• SOURCE DATA
..........

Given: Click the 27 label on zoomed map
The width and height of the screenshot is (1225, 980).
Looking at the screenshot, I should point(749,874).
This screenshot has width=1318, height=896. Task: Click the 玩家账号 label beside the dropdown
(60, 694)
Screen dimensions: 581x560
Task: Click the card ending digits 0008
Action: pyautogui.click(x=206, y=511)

..........

• TASK
Give back each entry so that it matches the original word for word.

• YOUR RESPONSE
Given: Click the 27 label on zoomed map
The width and height of the screenshot is (1225, 980).
Looking at the screenshot, I should point(749,874).
This screenshot has width=1318, height=896. Task: Click the 玩家账号 label beside the dropdown
(60, 694)
Screen dimensions: 581x560
Task: Click the card ending digits 0008
Action: pyautogui.click(x=206, y=511)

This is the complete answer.